Já a maioria das fibras, também um carboidrato complexo, não podem ser digeridas e, portanto, promovem a sensação de saciedade, prevenindo o consumo excessivo de alimentos, colaborando para reduzir o colesterol e o açúcar do sangue (frutas, vegetais, nozes, sementes, feijões e grãos integrais são exemplos).
Outras questões a considerar
Os especialistas consultados são categóricos: dietas com baixo consumo de carboidratos só devem ser realizadas por período limitado.
Boa parte dos estudos científicos declara que dietas low carb não são melhores que outras estratégias menos restritivas para a perda e a manutenção do peso.
Como são muito restritivas, a adesão a elas, ao longo do tempo, pode ser difícil e ainda pode trazer efeitos indesejados como falta de disposição, irritabilidade e dor de cabeça.
Ao dar preferência a proteínas e gorduras, perdem-se os micronutrientes contidos nos carboidratos, especialmente das fibras.
Além de microdeficiências nutricionais, pode haver alterações na palatabilidade e microbiota intestinal.
Órgãos como o coração e o cérebro podem sofrer com a insuficiência de um nutriente que é fonte de energia. Para compensar, o corpo altera rotas metabólicas e se vale de músculos e da gordura corporal para se manter equilibrado. Esse processo não se sustenta ao longo do tempo.
Saúde neurológica
Antes da existência de medicamentos para o controle da epilepsia, dietas pobres em carboidratos eram utilizadas para o tratamento da enfermidade.
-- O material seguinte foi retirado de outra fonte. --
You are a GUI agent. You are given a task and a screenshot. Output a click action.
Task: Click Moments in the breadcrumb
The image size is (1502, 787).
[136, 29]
Hoje, elas seguem sendo uma alternativa para quadros que não respondem à terapia com remédios.
Estudos científicos em fase inicial também têm investigado a relação de variadas doenças neurológicas causadas por estresse oxidativo (perda da capacidade de ação dos antioxidantes contra os radicais livres) e processos inflamatórios locais.
Espera-se que, no futuro, o combate ao Alzheimer, enxaqueca e glioma, um tipo de tumor cerebral, possam ter como aliado esse tipo de regime alimentar.
Fontes: Corina Fontes, nutricionista do HU-UFSE (Hospital Universitário de Aracaju da Universidade Federal de Sergipe), que integra a rede Ebserh (Empresa Brasileira de Serviços Hospitalares); Paulo de Souza Fonseca Guimarães, médico cirurgião geral, nutrólogo e professor da Escola de Medicina e Ciências da Vida da PUC-PR; e Silvia Helena de Carvalho Sales Peres, cirurgiã dentista, professora associada da FOB-USP (Faculdade de Odontologia de Bauru da Universidade de São Paulo), coordenadora do CATO (Centro Avançado Translacional do Obeso) da mesma instituição. Revisão técnica: Corina Fontes.
Referências:
- Diretrizes da Sociedade Brasileira de Diabetes (2019-2020)
- Posicionamento sobre o tratamento nutricional do sobrepeso e da obesidade: departamento de nutrição da Abeso (Associação Brasileira para o estudo da obesidade e da síndrome metabólica), 2022
- Oh R, Gilani B, Uppaluri KR. Low Carbohydrate Diet. [Atualizado em 2023 Jan 10]. In: StatPearls [Internet]. Treasure Island (FL): StatPearls Publishing; 2023 Jan-. Disponível em: https://www.ncbi.nlm.nih.gov/books/NBK537084/
- Naude CE, BrandA, SchooneesA, NguyenKA, ChaplinM, VolminkJ.Low-carbohydrate versus balanced-carbohydrate diets for reducing weight and cardiovascular risk. Cochrane Database of Systematic Reviews 2022, Issue 1. Art. No.: CD013334. DOI: 10.1002/14651858.CD013334.pub2.
- Dong T, Guo M, Zhang P, Sun G, Chen B. The effects of low-carbohydrate diets on cardiovascular risk factors: A meta-analysis. PLoS One. 2020 Jan 14;15(1):e0225348. doi: 10.1371/journal.pone.0225348. PMID: 31935216; PMCID: PMC6959586.
- McDonald TJW, Cervenka MC. Ketogenic Diets for Adult Neurological Disorders. Neurotherapeutics. 2018 Oct;15(4):1018-1031. doi: 10.1007/s13311-018-0666-8. PMID: 30225789; PMCID: PMC6277302.